**Exercise prompt**
Please output all of the entries exactly and omit any images they hold.

──────── Recorded data

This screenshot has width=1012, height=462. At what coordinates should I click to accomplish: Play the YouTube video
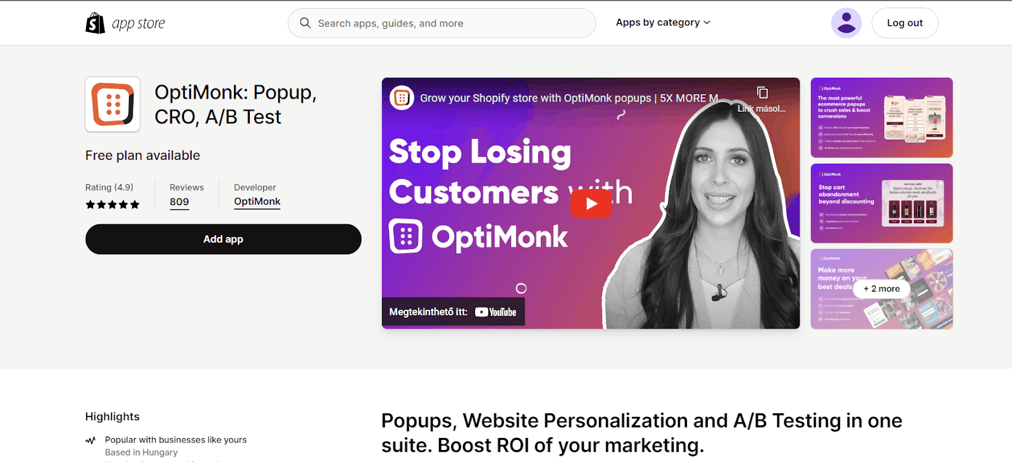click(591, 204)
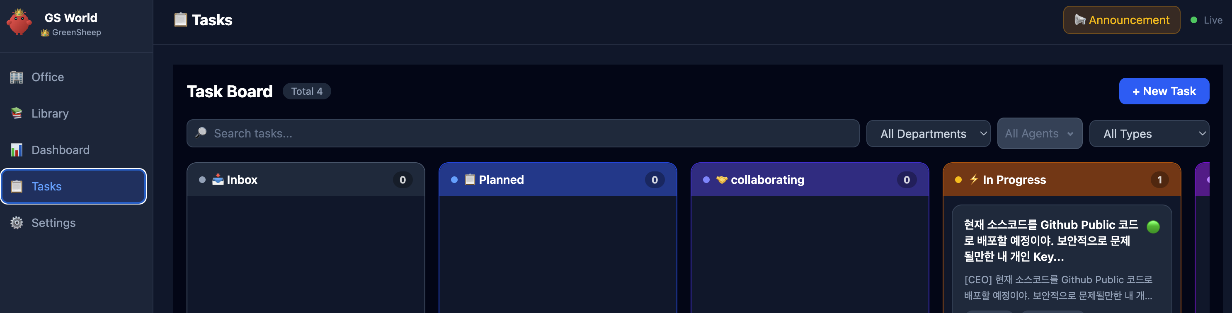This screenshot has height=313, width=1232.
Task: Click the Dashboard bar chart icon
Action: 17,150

────────────────

**Your response**
This screenshot has width=1012, height=462. At what coordinates should I click to accomplish: Play the YouTube video
click(591, 204)
This screenshot has height=313, width=1232.
Task: Click the Dashboard bar chart icon
Action: 17,150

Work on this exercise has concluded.